As for the approach of the model as a single energy balance equation for estimating the temperature inside the greenhouse, it is considered that it can be improved by including non-stationary state balances at the cover, plant and soil level, and by using a system of ordinary differential equations and not just an equation in the balance. That is, carrying out balances in several layers within the greenhouse environment (de Zwart, 1997). Likewise, the quality of the prediction for the air temperature inside the greenhouse can be improved by considering the balance of matter associated with air humidity. However, if a simple model is generated (with few state variables), it can easily be used in optimizing and controlling the greenhouse environment (Seginer, van Straten, & van Beveren, 2017a y 2017b; van Beveren et al., 2015a and 2015b).

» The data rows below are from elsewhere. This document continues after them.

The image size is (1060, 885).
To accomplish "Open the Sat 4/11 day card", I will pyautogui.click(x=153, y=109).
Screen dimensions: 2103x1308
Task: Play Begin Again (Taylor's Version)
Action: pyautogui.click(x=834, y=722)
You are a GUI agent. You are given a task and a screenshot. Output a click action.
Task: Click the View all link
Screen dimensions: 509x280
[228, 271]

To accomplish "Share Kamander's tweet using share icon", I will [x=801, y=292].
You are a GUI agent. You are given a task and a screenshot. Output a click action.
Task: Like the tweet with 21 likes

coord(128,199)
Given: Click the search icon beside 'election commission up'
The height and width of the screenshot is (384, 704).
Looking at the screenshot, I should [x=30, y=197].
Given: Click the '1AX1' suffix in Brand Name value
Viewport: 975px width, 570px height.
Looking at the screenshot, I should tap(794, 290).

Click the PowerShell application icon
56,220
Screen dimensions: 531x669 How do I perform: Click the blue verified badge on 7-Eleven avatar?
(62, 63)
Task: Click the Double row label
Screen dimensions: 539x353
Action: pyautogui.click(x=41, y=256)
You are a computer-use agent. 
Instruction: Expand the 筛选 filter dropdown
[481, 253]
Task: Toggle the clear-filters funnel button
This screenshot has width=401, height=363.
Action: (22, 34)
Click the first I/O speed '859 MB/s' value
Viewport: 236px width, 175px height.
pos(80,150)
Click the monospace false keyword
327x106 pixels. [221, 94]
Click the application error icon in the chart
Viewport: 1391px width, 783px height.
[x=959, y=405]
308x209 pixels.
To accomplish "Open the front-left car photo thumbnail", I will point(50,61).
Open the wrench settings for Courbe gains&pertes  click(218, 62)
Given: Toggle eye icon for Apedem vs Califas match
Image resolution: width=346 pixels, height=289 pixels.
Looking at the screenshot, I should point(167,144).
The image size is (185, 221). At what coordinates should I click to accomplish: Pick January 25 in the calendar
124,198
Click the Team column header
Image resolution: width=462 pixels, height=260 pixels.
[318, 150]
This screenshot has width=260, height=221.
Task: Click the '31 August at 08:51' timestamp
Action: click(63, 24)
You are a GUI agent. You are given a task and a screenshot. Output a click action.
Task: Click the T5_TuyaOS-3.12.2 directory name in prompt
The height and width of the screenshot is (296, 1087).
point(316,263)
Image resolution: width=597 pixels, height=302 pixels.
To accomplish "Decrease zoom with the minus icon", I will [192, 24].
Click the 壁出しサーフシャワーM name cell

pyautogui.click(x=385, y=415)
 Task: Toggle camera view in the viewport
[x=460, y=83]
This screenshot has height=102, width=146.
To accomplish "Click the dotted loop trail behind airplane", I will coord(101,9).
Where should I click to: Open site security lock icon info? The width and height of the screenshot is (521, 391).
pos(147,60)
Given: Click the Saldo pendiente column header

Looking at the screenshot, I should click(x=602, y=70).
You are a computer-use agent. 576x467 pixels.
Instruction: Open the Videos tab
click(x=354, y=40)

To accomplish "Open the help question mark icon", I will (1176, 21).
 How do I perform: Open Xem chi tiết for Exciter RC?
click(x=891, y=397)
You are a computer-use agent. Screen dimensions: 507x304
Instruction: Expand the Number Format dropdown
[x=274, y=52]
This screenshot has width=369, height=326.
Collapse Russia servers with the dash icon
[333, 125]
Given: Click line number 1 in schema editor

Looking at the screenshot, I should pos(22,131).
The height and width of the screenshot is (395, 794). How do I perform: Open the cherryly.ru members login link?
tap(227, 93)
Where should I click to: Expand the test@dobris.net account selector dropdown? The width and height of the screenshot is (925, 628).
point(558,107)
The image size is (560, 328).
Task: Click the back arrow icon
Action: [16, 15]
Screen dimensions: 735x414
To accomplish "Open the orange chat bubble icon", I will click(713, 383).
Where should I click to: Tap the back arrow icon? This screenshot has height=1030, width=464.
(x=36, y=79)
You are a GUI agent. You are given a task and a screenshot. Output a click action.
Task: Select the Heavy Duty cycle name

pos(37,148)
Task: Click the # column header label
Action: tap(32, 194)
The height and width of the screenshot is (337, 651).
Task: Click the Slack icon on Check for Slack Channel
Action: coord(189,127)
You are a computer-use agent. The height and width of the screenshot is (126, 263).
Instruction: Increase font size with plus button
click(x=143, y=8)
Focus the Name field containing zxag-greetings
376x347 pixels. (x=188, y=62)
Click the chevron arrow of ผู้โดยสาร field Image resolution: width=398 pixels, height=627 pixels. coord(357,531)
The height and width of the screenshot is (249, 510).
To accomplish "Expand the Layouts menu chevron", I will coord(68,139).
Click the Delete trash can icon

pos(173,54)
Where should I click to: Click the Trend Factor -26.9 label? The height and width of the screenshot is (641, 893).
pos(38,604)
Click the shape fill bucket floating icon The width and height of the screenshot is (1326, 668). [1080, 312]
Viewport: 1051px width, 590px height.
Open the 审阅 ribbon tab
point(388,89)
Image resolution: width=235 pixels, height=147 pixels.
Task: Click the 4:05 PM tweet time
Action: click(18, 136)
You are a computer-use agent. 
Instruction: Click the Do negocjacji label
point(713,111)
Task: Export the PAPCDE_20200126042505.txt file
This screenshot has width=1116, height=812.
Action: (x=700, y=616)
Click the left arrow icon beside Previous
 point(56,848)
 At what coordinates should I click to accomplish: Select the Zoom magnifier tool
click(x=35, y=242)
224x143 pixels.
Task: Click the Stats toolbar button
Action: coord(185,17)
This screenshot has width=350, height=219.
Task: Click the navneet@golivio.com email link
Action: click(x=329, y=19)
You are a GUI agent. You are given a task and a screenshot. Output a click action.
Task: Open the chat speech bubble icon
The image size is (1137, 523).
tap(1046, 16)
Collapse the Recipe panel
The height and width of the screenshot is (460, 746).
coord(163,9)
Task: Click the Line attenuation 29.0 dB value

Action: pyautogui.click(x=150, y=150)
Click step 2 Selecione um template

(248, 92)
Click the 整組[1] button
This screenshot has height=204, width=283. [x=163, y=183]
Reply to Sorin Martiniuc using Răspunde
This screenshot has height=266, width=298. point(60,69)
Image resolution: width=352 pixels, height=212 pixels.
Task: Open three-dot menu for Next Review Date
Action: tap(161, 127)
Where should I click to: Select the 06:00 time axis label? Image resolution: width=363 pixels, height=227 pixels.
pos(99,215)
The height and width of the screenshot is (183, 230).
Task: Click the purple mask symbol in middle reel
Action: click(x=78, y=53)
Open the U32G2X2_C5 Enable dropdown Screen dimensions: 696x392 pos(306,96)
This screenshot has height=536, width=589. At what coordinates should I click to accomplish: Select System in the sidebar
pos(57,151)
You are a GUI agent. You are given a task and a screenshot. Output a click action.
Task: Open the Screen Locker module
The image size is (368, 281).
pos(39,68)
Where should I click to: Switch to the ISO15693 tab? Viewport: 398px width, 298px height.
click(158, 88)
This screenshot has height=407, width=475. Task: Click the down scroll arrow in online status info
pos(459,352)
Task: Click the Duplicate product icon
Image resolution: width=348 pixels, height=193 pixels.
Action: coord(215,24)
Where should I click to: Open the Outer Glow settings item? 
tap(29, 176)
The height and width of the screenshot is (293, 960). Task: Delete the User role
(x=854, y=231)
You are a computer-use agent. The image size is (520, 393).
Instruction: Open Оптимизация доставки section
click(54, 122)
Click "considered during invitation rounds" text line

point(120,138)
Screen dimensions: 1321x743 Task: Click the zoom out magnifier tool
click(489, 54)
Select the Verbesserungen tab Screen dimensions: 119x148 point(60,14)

An energy balance model was developed to predict the air temperature inside the greenhouse and the main parameters influencing the thermal behavior of the greenhouse were identified and calibrated. The results obtained after calibration substantially improved the model's performance. The fit measurements indicate a model with efficiencies of 89 and 86 % after calibration and in model evaluation, respectively.
Although the crop-specific transpiration parameter (k) is not very close to the values reported in the literature, the model, in general, has an adequate performance and can be used as a support tool to analyze the temperature behavior inside a greenhouse under different conditions in the central region of Mexico.